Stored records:
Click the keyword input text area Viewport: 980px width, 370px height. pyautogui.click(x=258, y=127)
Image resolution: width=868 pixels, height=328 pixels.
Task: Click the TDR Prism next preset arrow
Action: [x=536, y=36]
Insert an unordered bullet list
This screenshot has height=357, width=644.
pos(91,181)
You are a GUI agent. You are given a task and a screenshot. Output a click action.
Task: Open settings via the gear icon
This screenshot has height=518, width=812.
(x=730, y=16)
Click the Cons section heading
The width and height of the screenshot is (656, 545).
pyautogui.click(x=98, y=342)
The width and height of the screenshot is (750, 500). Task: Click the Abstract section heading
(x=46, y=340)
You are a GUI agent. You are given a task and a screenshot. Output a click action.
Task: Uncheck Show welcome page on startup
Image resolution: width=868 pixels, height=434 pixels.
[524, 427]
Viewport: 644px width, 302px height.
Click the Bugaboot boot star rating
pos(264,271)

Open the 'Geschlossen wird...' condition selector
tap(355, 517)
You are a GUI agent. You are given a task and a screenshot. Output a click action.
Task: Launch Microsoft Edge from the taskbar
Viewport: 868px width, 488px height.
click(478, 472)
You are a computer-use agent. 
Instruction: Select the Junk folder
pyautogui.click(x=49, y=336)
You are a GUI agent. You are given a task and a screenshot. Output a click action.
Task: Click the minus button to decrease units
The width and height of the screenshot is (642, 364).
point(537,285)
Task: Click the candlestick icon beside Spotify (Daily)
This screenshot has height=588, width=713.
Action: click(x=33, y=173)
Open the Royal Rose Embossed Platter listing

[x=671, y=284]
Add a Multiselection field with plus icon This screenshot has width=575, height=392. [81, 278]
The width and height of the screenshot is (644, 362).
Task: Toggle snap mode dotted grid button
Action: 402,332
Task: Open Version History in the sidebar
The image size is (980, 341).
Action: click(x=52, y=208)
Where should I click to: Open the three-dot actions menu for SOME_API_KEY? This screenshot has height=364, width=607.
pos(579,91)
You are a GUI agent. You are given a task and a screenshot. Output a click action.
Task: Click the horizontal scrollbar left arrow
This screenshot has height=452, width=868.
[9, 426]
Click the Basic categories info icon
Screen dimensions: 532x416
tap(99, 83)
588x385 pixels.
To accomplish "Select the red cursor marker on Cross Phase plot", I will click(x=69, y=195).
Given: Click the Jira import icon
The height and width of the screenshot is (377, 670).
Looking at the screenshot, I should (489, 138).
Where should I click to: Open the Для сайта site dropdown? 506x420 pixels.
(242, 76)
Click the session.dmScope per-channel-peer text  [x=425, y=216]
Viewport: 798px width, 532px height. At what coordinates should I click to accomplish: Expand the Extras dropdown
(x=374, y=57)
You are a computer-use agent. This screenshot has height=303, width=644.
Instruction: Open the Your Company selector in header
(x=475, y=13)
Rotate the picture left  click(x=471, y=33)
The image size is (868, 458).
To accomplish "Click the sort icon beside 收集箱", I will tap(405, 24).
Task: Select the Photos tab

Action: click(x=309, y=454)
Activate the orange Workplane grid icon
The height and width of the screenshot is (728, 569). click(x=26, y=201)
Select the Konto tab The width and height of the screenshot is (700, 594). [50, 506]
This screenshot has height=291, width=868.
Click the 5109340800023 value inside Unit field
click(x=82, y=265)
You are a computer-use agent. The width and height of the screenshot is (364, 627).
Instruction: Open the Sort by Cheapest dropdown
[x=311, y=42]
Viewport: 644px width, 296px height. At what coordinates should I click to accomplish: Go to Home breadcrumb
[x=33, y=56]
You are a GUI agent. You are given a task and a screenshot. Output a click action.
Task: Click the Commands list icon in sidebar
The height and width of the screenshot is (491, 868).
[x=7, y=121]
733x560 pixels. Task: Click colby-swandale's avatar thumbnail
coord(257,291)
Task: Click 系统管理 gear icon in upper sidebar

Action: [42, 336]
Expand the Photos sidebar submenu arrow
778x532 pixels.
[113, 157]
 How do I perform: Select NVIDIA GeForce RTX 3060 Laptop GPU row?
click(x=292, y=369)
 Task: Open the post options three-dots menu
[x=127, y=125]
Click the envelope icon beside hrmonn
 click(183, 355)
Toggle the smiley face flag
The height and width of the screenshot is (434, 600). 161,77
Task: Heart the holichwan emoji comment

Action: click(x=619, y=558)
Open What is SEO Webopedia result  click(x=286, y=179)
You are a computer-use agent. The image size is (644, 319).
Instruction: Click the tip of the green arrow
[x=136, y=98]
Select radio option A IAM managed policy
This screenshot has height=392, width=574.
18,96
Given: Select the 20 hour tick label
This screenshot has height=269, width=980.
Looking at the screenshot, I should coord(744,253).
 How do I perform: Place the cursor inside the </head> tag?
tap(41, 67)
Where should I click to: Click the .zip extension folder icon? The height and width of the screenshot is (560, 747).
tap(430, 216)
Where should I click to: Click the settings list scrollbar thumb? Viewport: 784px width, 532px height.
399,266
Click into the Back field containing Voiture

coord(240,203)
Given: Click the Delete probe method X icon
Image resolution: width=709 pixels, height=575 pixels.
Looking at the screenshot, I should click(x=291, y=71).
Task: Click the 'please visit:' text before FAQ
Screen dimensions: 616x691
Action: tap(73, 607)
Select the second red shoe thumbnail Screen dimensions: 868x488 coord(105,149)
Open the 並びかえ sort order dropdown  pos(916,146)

Task to carry out =
Send back all the records above word for word.

Answer to this task =
Click the keyword input text area Viewport: 980px width, 370px height. pyautogui.click(x=258, y=127)
Image resolution: width=868 pixels, height=328 pixels.
Task: Click the TDR Prism next preset arrow
Action: [x=536, y=36]
Insert an unordered bullet list
This screenshot has height=357, width=644.
pos(91,181)
You are a GUI agent. You are given a task and a screenshot. Output a click action.
Task: Open settings via the gear icon
This screenshot has height=518, width=812.
(x=730, y=16)
Click the Cons section heading
The width and height of the screenshot is (656, 545).
pyautogui.click(x=98, y=342)
The width and height of the screenshot is (750, 500). Task: Click the Abstract section heading
(x=46, y=340)
You are a GUI agent. You are given a task and a screenshot. Output a click action.
Task: Uncheck Show welcome page on startup
Image resolution: width=868 pixels, height=434 pixels.
[524, 427]
Viewport: 644px width, 302px height.
Click the Bugaboot boot star rating
pos(264,271)

Open the 'Geschlossen wird...' condition selector
tap(355, 517)
You are a GUI agent. You are given a task and a screenshot. Output a click action.
Task: Launch Microsoft Edge from the taskbar
Viewport: 868px width, 488px height.
click(478, 472)
You are a computer-use agent. 
Instruction: Select the Junk folder
pyautogui.click(x=49, y=336)
You are a GUI agent. You are given a task and a screenshot. Output a click action.
Task: Click the minus button to decrease units
The width and height of the screenshot is (642, 364).
point(537,285)
Task: Click the candlestick icon beside Spotify (Daily)
This screenshot has height=588, width=713.
Action: click(x=33, y=173)
Open the Royal Rose Embossed Platter listing

[x=671, y=284]
Add a Multiselection field with plus icon This screenshot has width=575, height=392. [81, 278]
The width and height of the screenshot is (644, 362).
Task: Toggle snap mode dotted grid button
Action: 402,332
Task: Open Version History in the sidebar
The image size is (980, 341).
Action: click(x=52, y=208)
Where should I click to: Open the three-dot actions menu for SOME_API_KEY? This screenshot has height=364, width=607.
pos(579,91)
You are a GUI agent. You are given a task and a screenshot. Output a click action.
Task: Click the horizontal scrollbar left arrow
This screenshot has height=452, width=868.
[9, 426]
Click the Basic categories info icon
Screen dimensions: 532x416
tap(99, 83)
588x385 pixels.
To accomplish "Select the red cursor marker on Cross Phase plot", I will click(x=69, y=195).
Given: Click the Jira import icon
The height and width of the screenshot is (377, 670).
Looking at the screenshot, I should (489, 138).
Where should I click to: Open the Для сайта site dropdown? 506x420 pixels.
(242, 76)
Click the session.dmScope per-channel-peer text  [x=425, y=216]
Viewport: 798px width, 532px height. At what coordinates should I click to accomplish: Expand the Extras dropdown
(x=374, y=57)
You are a computer-use agent. This screenshot has height=303, width=644.
Instruction: Open the Your Company selector in header
(x=475, y=13)
Rotate the picture left  click(x=471, y=33)
The image size is (868, 458).
To accomplish "Click the sort icon beside 收集箱", I will tap(405, 24).
Task: Select the Photos tab

Action: click(x=309, y=454)
Activate the orange Workplane grid icon
The height and width of the screenshot is (728, 569). click(x=26, y=201)
Select the Konto tab The width and height of the screenshot is (700, 594). [50, 506]
This screenshot has height=291, width=868.
Click the 5109340800023 value inside Unit field
click(x=82, y=265)
You are a computer-use agent. The width and height of the screenshot is (364, 627).
Instruction: Open the Sort by Cheapest dropdown
[x=311, y=42]
Viewport: 644px width, 296px height. At what coordinates should I click to accomplish: Go to Home breadcrumb
[x=33, y=56]
You are a GUI agent. You are given a task and a screenshot. Output a click action.
Task: Click the Commands list icon in sidebar
The height and width of the screenshot is (491, 868).
[x=7, y=121]
733x560 pixels. Task: Click colby-swandale's avatar thumbnail
coord(257,291)
Task: Click 系统管理 gear icon in upper sidebar

Action: [42, 336]
Expand the Photos sidebar submenu arrow
778x532 pixels.
[113, 157]
 How do I perform: Select NVIDIA GeForce RTX 3060 Laptop GPU row?
click(x=292, y=369)
 Task: Open the post options three-dots menu
[x=127, y=125]
Click the envelope icon beside hrmonn
 click(183, 355)
Toggle the smiley face flag
The height and width of the screenshot is (434, 600). 161,77
Task: Heart the holichwan emoji comment

Action: click(x=619, y=558)
Open What is SEO Webopedia result  click(x=286, y=179)
You are a computer-use agent. The image size is (644, 319).
Instruction: Click the tip of the green arrow
[x=136, y=98]
Select radio option A IAM managed policy
This screenshot has height=392, width=574.
18,96
Given: Select the 20 hour tick label
This screenshot has height=269, width=980.
Looking at the screenshot, I should coord(744,253).
 How do I perform: Place the cursor inside the </head> tag?
tap(41, 67)
Where should I click to: Click the .zip extension folder icon? The height and width of the screenshot is (560, 747).
tap(430, 216)
Where should I click to: Click the settings list scrollbar thumb? Viewport: 784px width, 532px height.
399,266
Click into the Back field containing Voiture

coord(240,203)
Given: Click the Delete probe method X icon
Image resolution: width=709 pixels, height=575 pixels.
Looking at the screenshot, I should click(x=291, y=71).
Task: Click the 'please visit:' text before FAQ
Screen dimensions: 616x691
Action: tap(73, 607)
Select the second red shoe thumbnail Screen dimensions: 868x488 coord(105,149)
Open the 並びかえ sort order dropdown  pos(916,146)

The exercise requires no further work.